Corporate treasurers and finance staff have a major role to play in ensuring that the process of reporting and consolidating financial data is consistently transparent and explainable – and ultimately the ability of the business to achieve visibility of its data will be key to this.
However, says Hermeling, treasury departments and other finance operations can also use data lineage and the related concept of ‘explainability’ in other contexts. When changes are made to existing processes, for example, data lineage can be used in diagnostics to improve data quality. It can also be key for data licensing. If an organisation is licensing third-party content and therefore has to abide by the associated restrictions, it will need to know what data is a derivative of another piece of data.
Finally, data lineage can be key in achieving better management of client records and ensuring greater care is taken about where client data is moved to and used moving forwards. “After all,” adds Hermeling, “if a business client, under GDPR, demands that their data be expunged from the records, the organisation will need to know where all of that customer’s details have ended up in order to be able to achieve this”.

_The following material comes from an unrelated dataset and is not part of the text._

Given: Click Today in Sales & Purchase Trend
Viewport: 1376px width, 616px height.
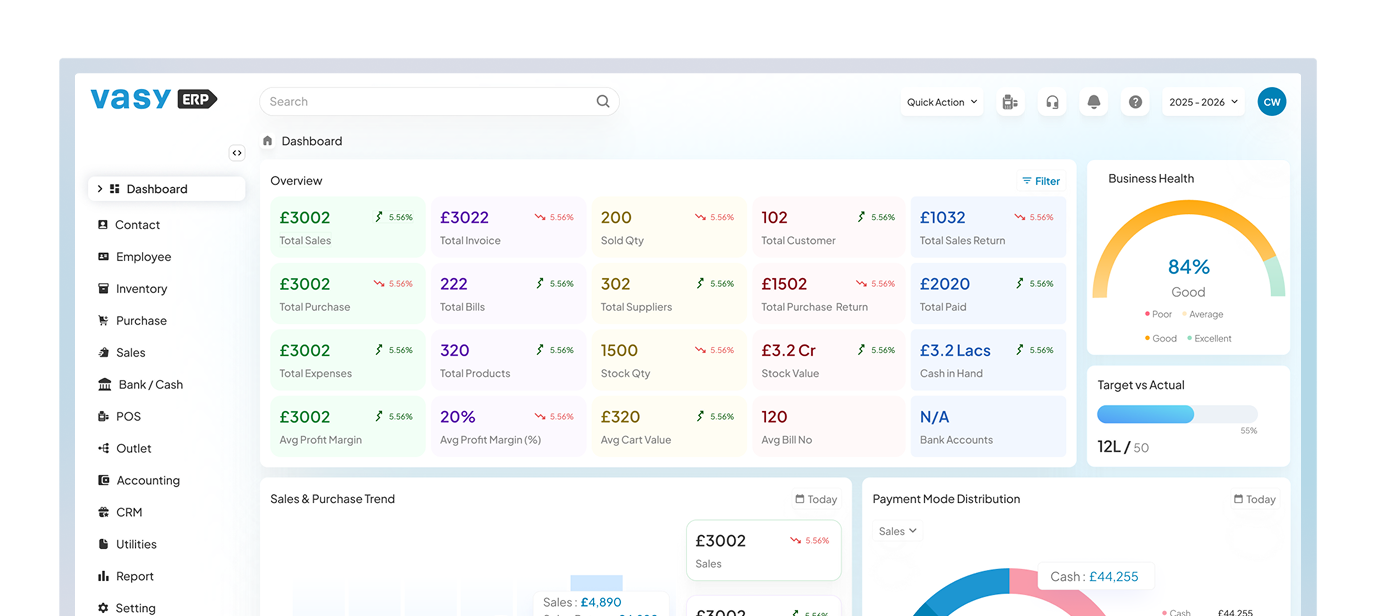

To do all this efficiently and well, organisations will effectively need to implement two different kinds of data lineage: horizontal and vertical.
Horizontal data lineage traces the journey of a piece of data as it moves through the system from source to destination. It effectively tracks that journey of a specific item of data – typically across systems and reports.
Vertical data lineage, in contrast, describes the transformations that happen to a piece of data on that journey. It could be an element feeding into a calculation: one of the sources of a bond curve calculation, for example. And the lineage in this case would be to ‘go back’ from the bond curve and see what individual bonds formed part of the input at a specific point in time.
“In short, horizontal data lineage traces data back to the original source, while vertical data lineage reverse-engineers the transformations that happen along the way, whether they are simple processes like cross-referencing, or tracking the different taxonomies that exist for financial instruments or industry classifications.”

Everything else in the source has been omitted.